## EXCERPT PROVIDED
Why EDI Is More Essential Than Ever (Even If You Can’t See It)

Posted by Dave Reyburn on Mar 25, 2020 5:24 PM

Why EDI Is More Essential Than Ever

For many in America’s workforce, especially those who work in a sector such as retail apparel or sit-down dining, the economy has come to a standstill. Our hearts go out to them, and we urge you to do what you can to support these employees and companies during this time.

On the other hand, if you’re an EDI professional, system integration specialist, or ERP interface analyst, you’re beginning to understand (if you didn’t know already) how essential the services you provide are to the nation’s ability to survive and recover from the Covid-19 outbreak.

EDI Keeps Revenue Flowing

As millions of owners and managers are acutely aware, steady revenue flow is the lifeblood of business. Which makes ERPs, EDI, and integration technology the red blood cells that maintain the health of businesses operating at scale from neighborhood to nationwide.

Think for a moment about those businesses and services that so many state governors as well as the Department of Homeland Security have decreed as essential and, accordingly, expected to remain open. Now think about the underlying infrastructure that keeps them operating— as invisible as air yet as tangible as concrete.

We’re talking of course about electronic data interchange, the digital fuel that powers the purchase orders, invoices, advance shipping notices, and other electronic transactions that keep the goods and supplies flowing, and help keep all of us fed, gas tanks topped off, and patients tested and treated for whatever during the most extraordinary mobilization of the commercial sector since Rosie the Riveter posters were a thing.

In fact, the shelves of hospital supply rooms and countless drug stores, grocery chains, and hardware stores not to mention the oil vat of every commercial deep fryer in the world would be empty right now if were not for EDI and EDI-related technology that is literally keeping the wheels on the economic wagon right now.

EDI Never Stops Working

At is core, EDI eliminates the need to snail mail, fax or attach to an email business documents such as P.O.s and invoices. That’s no small thing. EDI, and the communications networks over which billions of those digital documents pulse every second of the day have saved companies untold billions in reduced paper expenses alone, not to mention giving them tools to reduce the real costs of human error and time-eating admin busy work.

## EXERCISE REQUIREMENTS
- 1) Rewrite the EDI post from "Why EDI Is More Essential Than Ever (Even" up to and including "the Covid-19 outbreak.", changing "standstill" to "halt".
- 2) Extend the post on why EDI is more essential than ever, picking up after its final sentence.
The rows that follow have nothing to do with the post on EDI.

## DATASET EXCERPTS

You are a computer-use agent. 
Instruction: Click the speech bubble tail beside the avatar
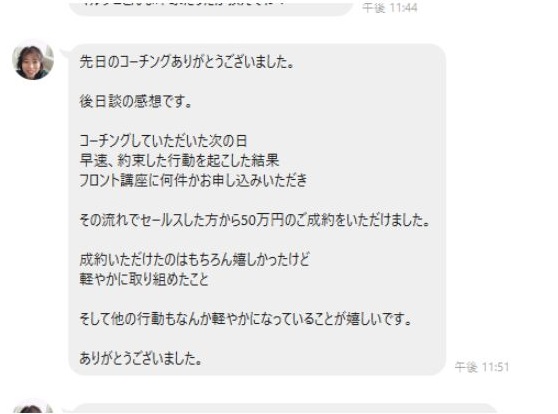(x=65, y=53)
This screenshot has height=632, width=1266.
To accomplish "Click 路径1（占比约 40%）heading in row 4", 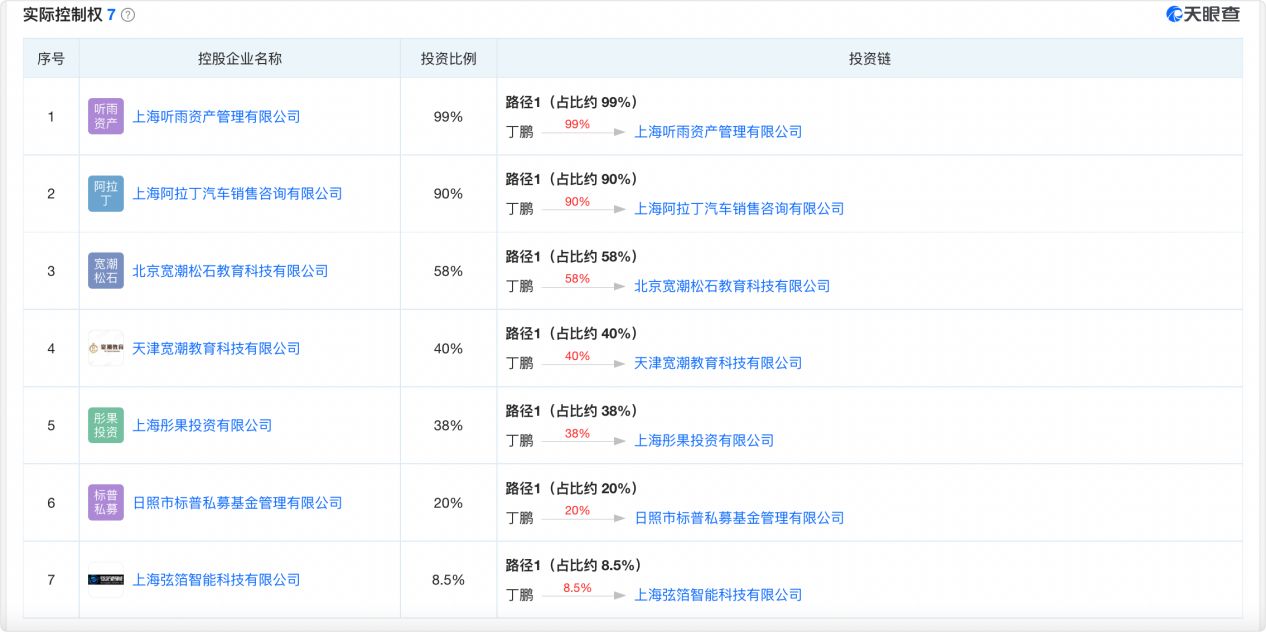I will (569, 333).

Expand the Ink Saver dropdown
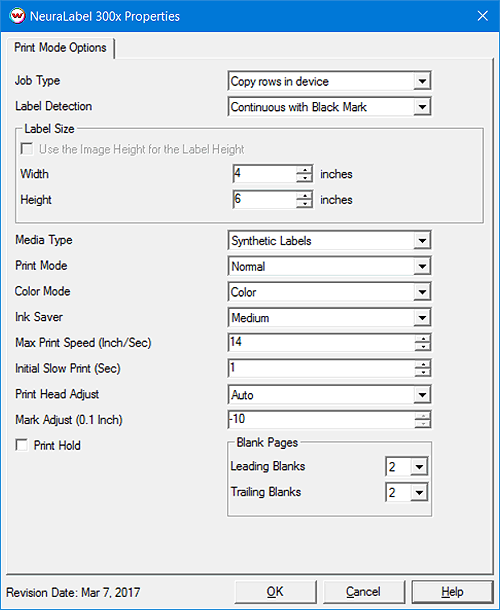click(x=422, y=318)
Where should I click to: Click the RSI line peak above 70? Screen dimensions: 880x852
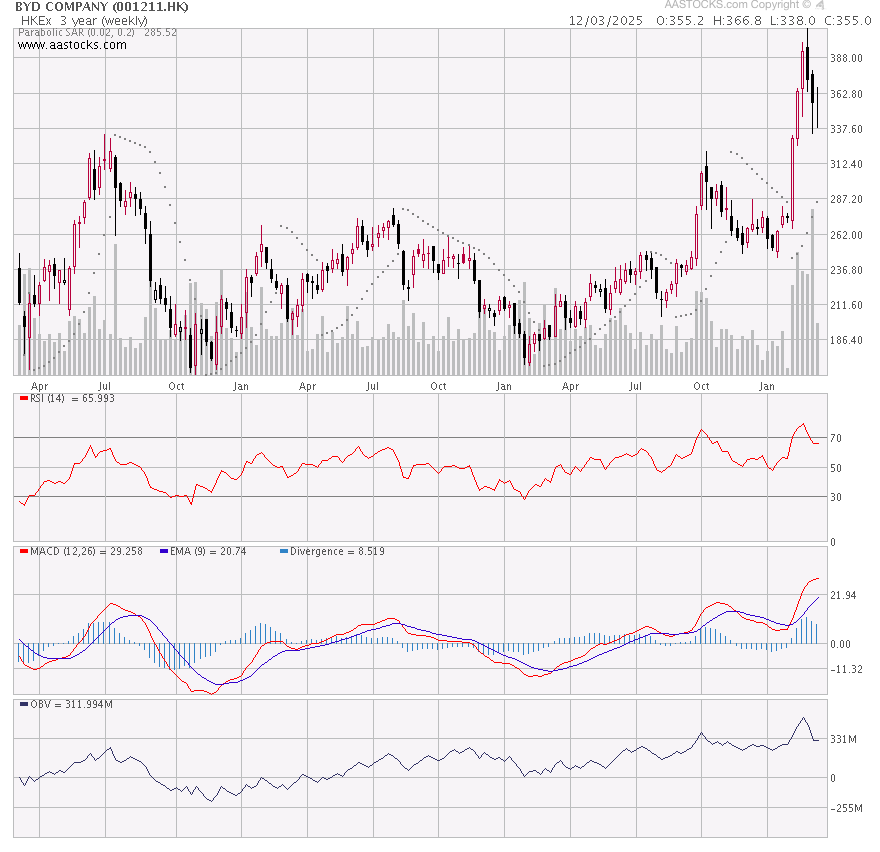(801, 425)
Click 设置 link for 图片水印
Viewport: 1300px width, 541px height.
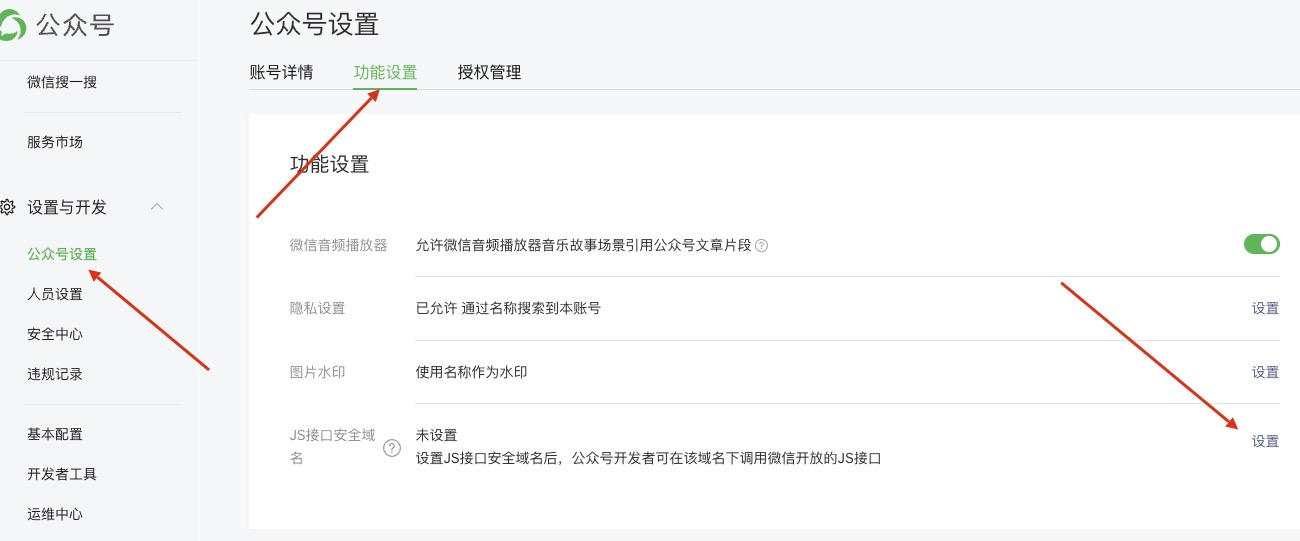tap(1265, 372)
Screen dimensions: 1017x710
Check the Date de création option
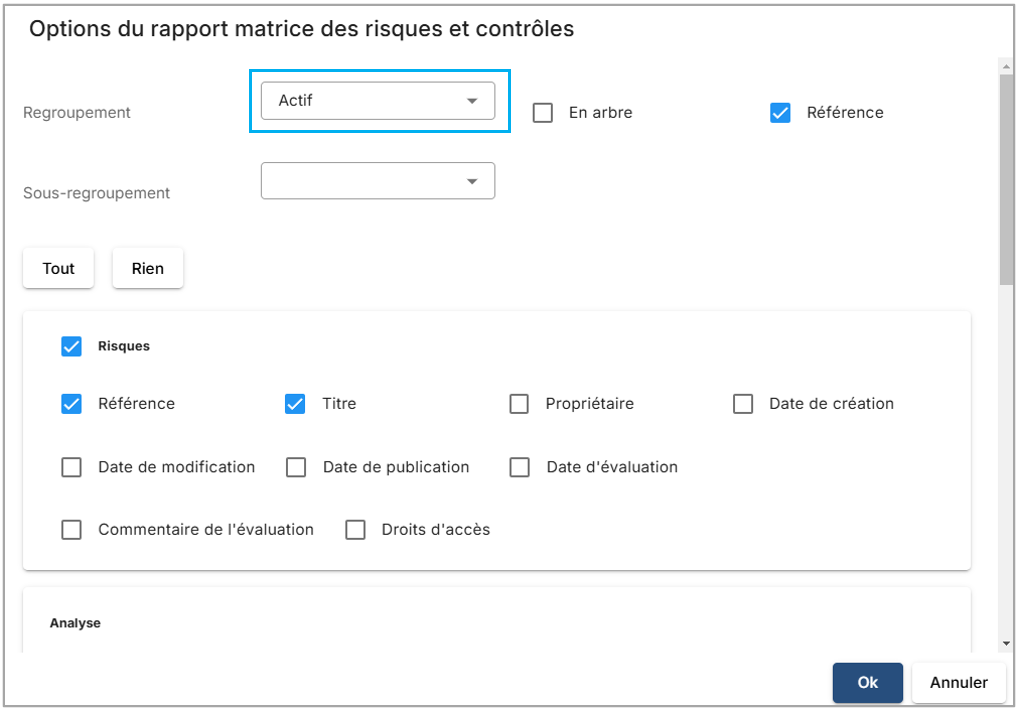(x=743, y=404)
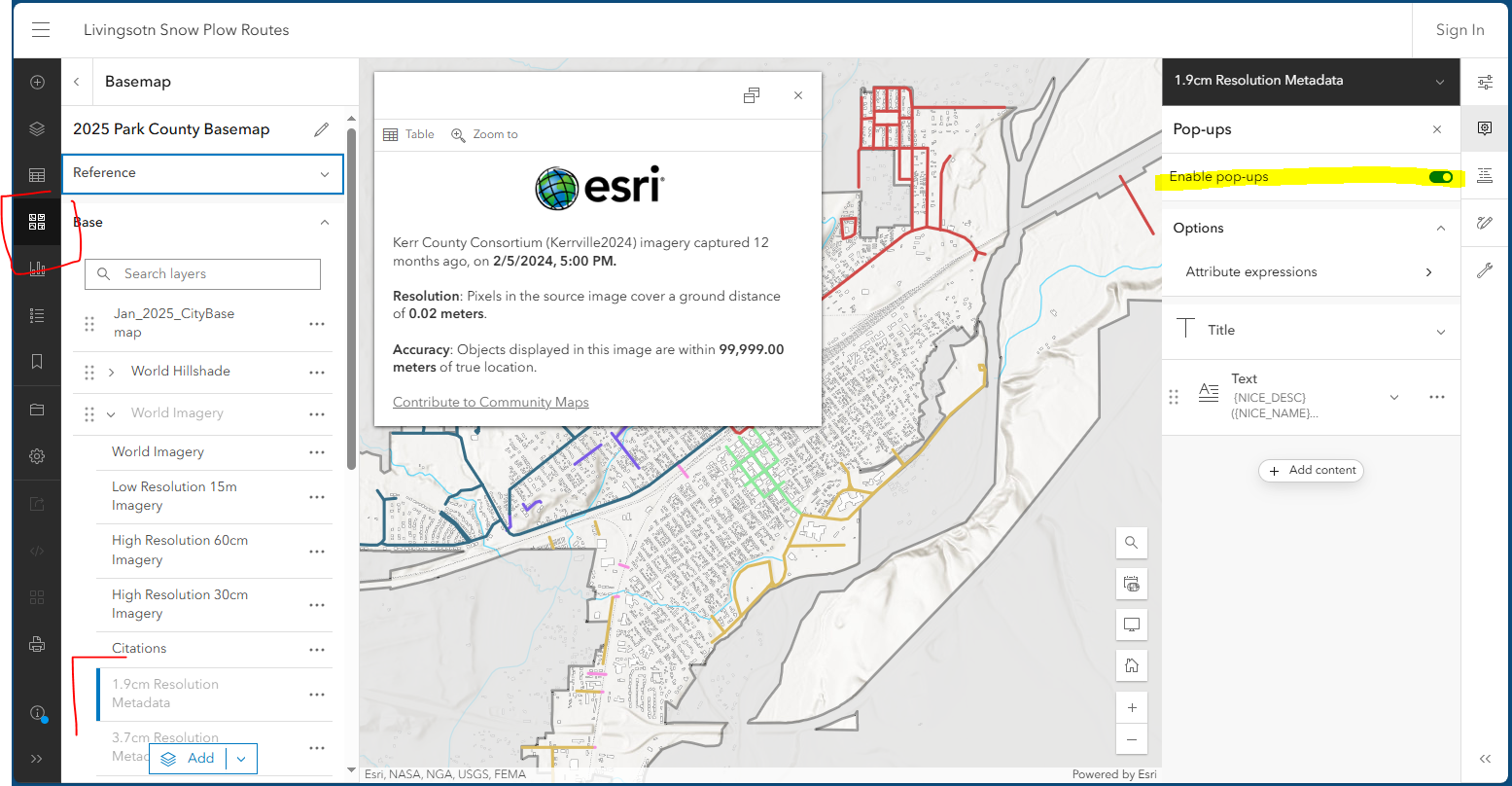The height and width of the screenshot is (786, 1512).
Task: Expand the World Hillshade layer chevron
Action: pos(113,371)
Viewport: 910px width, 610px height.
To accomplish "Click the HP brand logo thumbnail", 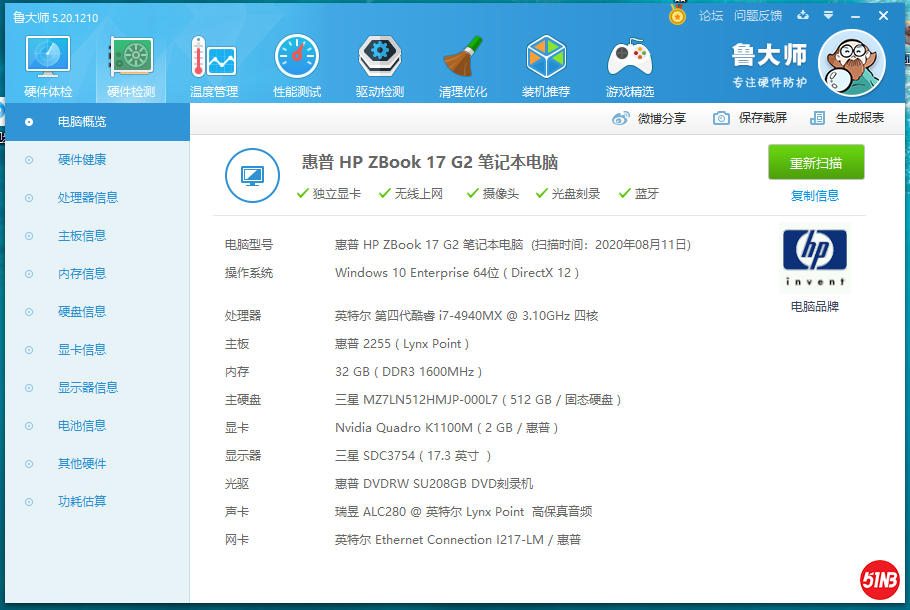I will point(815,257).
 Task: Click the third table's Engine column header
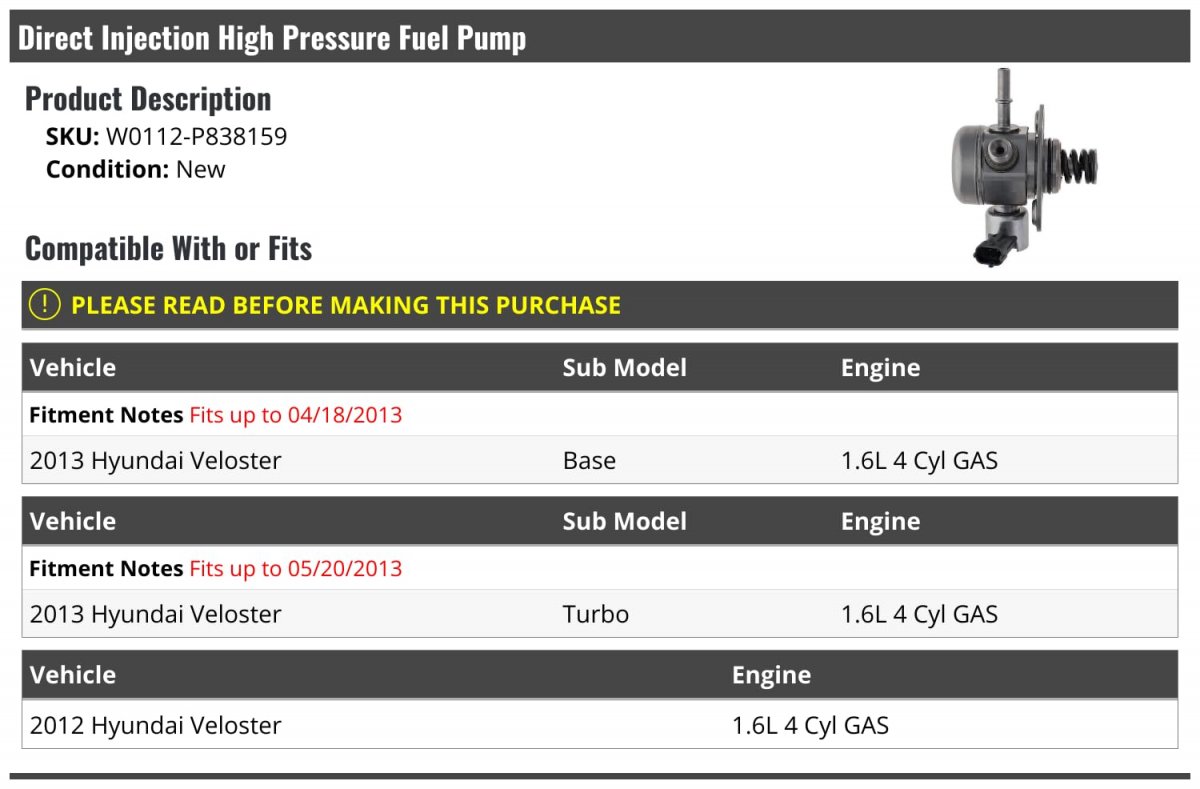[771, 675]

## ANSWER SET
- 1)
Why EDI Is More Essential Than Ever (Even If You Can’t See It)

Posted by Dave Reyburn on Mar 25, 2020 5:24 PM

Why EDI Is More Essential Than Ever

For many in America’s workforce, especially those who work in a sector such as retail apparel or sit-down dining, the economy has come to a halt. Our hearts go out to them, and we urge you to do what you can to support these employees and companies during this time.

On the other hand, if you’re an EDI professional, system integration specialist, or ERP interface analyst, you’re beginning to understand (if you didn’t know already) how essential the services you provide are to the nation’s ability to survive and recover from the Covid-19 outbreak.

- 2)
Bottom line, EDI is proving itself a bedrock component of America’s infrastructure that, like interstate highways and electric lines in the physical world, is infinitely scalable, adaptable, and essential to the needs of virtually every organization and citizen on the planet.

So while EDI— and the professionals who create the maps, the tests, and the means by which documents and transactions are transformed and transmitted so seamlessly and accurately— may be invisible to most, its impact on our daily lives has never been felt more acutely.

And by “felt more acutely” we mean that awesome feeling you get when you discover a full pallet of toilet paper at the local Dollar General or the disposable gloves and hand sanitizer you ordered for your hospital are waiting at the loading bay.

A Word of Thanks

Having been in the EDI, integration, and task automation business since 1994, it's natural that we would promote the value and efficacy of EDI. At the same time, we’re proud to be a part of EDI’s critical role in the business transactions that are making it possible for businesses with domestic and global trading partners to continue serving their customers.

We don’t yet know how deep and far-reaching the economic impacts from the COVID-19 outbreak will be. But we did not want to miss this opportunity to acknowledge and thank the men and women—including some of our clients and consultants— who make EDI and related data integration systems so miraculously invisible.

Let us know if you need any help managing current EDI tasks or building out your EDI capacity.

All we ask until then?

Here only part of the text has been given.